* _Goal_:
Copy out every line of the listing below without changing anything.

* _Material_:

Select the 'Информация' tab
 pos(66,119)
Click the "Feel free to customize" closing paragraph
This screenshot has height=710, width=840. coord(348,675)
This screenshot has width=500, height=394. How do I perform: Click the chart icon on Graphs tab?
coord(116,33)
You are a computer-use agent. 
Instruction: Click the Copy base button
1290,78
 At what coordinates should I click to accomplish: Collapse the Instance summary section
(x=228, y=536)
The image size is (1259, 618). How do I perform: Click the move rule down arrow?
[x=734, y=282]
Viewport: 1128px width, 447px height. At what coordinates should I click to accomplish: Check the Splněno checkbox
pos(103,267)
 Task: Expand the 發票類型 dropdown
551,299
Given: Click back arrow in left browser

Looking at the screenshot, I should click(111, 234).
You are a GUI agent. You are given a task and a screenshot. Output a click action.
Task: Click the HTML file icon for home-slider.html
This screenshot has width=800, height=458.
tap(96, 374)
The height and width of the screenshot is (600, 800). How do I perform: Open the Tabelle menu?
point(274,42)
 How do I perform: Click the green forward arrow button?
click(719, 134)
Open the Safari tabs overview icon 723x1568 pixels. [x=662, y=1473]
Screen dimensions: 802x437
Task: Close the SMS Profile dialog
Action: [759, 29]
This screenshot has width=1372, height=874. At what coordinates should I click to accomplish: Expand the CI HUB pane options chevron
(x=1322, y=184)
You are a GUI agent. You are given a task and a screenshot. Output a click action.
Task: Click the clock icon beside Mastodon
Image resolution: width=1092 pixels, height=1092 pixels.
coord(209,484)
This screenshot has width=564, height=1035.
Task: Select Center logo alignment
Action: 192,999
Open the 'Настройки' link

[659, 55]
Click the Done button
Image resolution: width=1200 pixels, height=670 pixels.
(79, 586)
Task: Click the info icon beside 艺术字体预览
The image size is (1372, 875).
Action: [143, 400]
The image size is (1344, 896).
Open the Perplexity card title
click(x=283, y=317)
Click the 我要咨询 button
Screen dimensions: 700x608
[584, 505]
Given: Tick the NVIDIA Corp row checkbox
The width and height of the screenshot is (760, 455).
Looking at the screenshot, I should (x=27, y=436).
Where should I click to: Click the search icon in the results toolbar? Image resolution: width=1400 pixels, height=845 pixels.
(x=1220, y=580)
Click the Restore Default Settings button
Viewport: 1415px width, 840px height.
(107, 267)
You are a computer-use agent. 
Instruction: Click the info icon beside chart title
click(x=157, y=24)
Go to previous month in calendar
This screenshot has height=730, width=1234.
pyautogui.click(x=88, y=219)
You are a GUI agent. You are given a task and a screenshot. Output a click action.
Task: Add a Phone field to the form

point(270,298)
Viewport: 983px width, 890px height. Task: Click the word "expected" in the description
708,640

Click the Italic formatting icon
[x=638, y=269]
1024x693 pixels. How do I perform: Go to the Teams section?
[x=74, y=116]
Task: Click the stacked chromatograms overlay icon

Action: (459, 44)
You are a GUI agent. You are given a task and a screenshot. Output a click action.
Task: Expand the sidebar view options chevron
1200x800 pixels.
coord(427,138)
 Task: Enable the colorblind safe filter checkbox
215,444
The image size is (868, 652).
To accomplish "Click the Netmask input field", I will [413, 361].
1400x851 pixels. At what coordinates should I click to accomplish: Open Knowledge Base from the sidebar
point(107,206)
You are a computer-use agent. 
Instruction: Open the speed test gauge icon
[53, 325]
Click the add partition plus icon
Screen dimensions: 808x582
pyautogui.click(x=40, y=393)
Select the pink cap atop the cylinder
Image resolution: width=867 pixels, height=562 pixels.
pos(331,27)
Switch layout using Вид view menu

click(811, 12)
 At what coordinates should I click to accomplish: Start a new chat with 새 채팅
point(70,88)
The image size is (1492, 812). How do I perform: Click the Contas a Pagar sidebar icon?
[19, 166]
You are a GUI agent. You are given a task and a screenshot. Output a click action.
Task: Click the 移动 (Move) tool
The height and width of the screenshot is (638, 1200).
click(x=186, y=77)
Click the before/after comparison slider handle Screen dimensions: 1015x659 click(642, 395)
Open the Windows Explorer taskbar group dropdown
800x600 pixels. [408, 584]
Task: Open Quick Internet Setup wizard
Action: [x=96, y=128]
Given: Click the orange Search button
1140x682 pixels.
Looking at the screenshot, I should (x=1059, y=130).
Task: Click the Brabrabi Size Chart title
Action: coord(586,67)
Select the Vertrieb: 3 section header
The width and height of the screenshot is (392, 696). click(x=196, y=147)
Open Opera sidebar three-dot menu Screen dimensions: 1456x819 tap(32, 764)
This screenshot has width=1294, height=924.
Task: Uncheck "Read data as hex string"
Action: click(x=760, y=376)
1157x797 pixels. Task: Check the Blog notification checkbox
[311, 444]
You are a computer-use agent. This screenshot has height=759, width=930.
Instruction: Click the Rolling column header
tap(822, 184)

* _Reply to the exercise_:
Select the 'Информация' tab
 pos(66,119)
Click the "Feel free to customize" closing paragraph
This screenshot has height=710, width=840. coord(348,675)
This screenshot has width=500, height=394. How do I perform: Click the chart icon on Graphs tab?
coord(116,33)
You are a computer-use agent. 
Instruction: Click the Copy base button
1290,78
 At what coordinates should I click to accomplish: Collapse the Instance summary section
(x=228, y=536)
The image size is (1259, 618). How do I perform: Click the move rule down arrow?
[x=734, y=282]
Viewport: 1128px width, 447px height. At what coordinates should I click to accomplish: Check the Splněno checkbox
pos(103,267)
 Task: Expand the 發票類型 dropdown
551,299
Given: Click back arrow in left browser

Looking at the screenshot, I should click(111, 234).
You are a GUI agent. You are given a task and a screenshot. Output a click action.
Task: Click the HTML file icon for home-slider.html
This screenshot has width=800, height=458.
tap(96, 374)
The height and width of the screenshot is (600, 800). How do I perform: Open the Tabelle menu?
point(274,42)
 How do I perform: Click the green forward arrow button?
click(719, 134)
Open the Safari tabs overview icon 723x1568 pixels. [x=662, y=1473]
Screen dimensions: 802x437
Task: Close the SMS Profile dialog
Action: [759, 29]
This screenshot has width=1372, height=874. At what coordinates should I click to accomplish: Expand the CI HUB pane options chevron
(x=1322, y=184)
You are a GUI agent. You are given a task and a screenshot. Output a click action.
Task: Click the clock icon beside Mastodon
Image resolution: width=1092 pixels, height=1092 pixels.
coord(209,484)
This screenshot has width=564, height=1035.
Task: Select Center logo alignment
Action: 192,999
Open the 'Настройки' link

[659, 55]
Click the Done button
Image resolution: width=1200 pixels, height=670 pixels.
(79, 586)
Task: Click the info icon beside 艺术字体预览
The image size is (1372, 875).
Action: [143, 400]
The image size is (1344, 896).
Open the Perplexity card title
click(x=283, y=317)
Click the 我要咨询 button
Screen dimensions: 700x608
[584, 505]
Given: Tick the NVIDIA Corp row checkbox
The width and height of the screenshot is (760, 455).
Looking at the screenshot, I should (x=27, y=436).
Where should I click to: Click the search icon in the results toolbar? Image resolution: width=1400 pixels, height=845 pixels.
(x=1220, y=580)
Click the Restore Default Settings button
Viewport: 1415px width, 840px height.
(107, 267)
You are a computer-use agent. 
Instruction: Click the info icon beside chart title
click(x=157, y=24)
Go to previous month in calendar
This screenshot has height=730, width=1234.
pyautogui.click(x=88, y=219)
You are a GUI agent. You are given a task and a screenshot. Output a click action.
Task: Add a Phone field to the form

point(270,298)
Viewport: 983px width, 890px height. Task: Click the word "expected" in the description
708,640

Click the Italic formatting icon
[x=638, y=269]
1024x693 pixels. How do I perform: Go to the Teams section?
[x=74, y=116]
Task: Click the stacked chromatograms overlay icon

Action: (459, 44)
You are a GUI agent. You are given a task and a screenshot. Output a click action.
Task: Expand the sidebar view options chevron
1200x800 pixels.
coord(427,138)
 Task: Enable the colorblind safe filter checkbox
215,444
The image size is (868, 652).
To accomplish "Click the Netmask input field", I will [413, 361].
1400x851 pixels. At what coordinates should I click to accomplish: Open Knowledge Base from the sidebar
point(107,206)
You are a computer-use agent. 
Instruction: Open the speed test gauge icon
[53, 325]
Click the add partition plus icon
Screen dimensions: 808x582
pyautogui.click(x=40, y=393)
Select the pink cap atop the cylinder
Image resolution: width=867 pixels, height=562 pixels.
pos(331,27)
Switch layout using Вид view menu

click(811, 12)
 At what coordinates should I click to accomplish: Start a new chat with 새 채팅
point(70,88)
The image size is (1492, 812). How do I perform: Click the Contas a Pagar sidebar icon?
[19, 166]
You are a GUI agent. You are given a task and a screenshot. Output a click action.
Task: Click the 移动 (Move) tool
The height and width of the screenshot is (638, 1200).
click(x=186, y=77)
Click the before/after comparison slider handle Screen dimensions: 1015x659 click(642, 395)
Open the Windows Explorer taskbar group dropdown
800x600 pixels. [408, 584]
Task: Open Quick Internet Setup wizard
Action: [x=96, y=128]
Given: Click the orange Search button
1140x682 pixels.
Looking at the screenshot, I should (x=1059, y=130).
Task: Click the Brabrabi Size Chart title
Action: coord(586,67)
Select the Vertrieb: 3 section header
The width and height of the screenshot is (392, 696). click(x=196, y=147)
Open Opera sidebar three-dot menu Screen dimensions: 1456x819 tap(32, 764)
This screenshot has width=1294, height=924.
Task: Uncheck "Read data as hex string"
Action: click(x=760, y=376)
1157x797 pixels. Task: Check the Blog notification checkbox
[311, 444]
You are a computer-use agent. This screenshot has height=759, width=930.
Instruction: Click the Rolling column header
tap(822, 184)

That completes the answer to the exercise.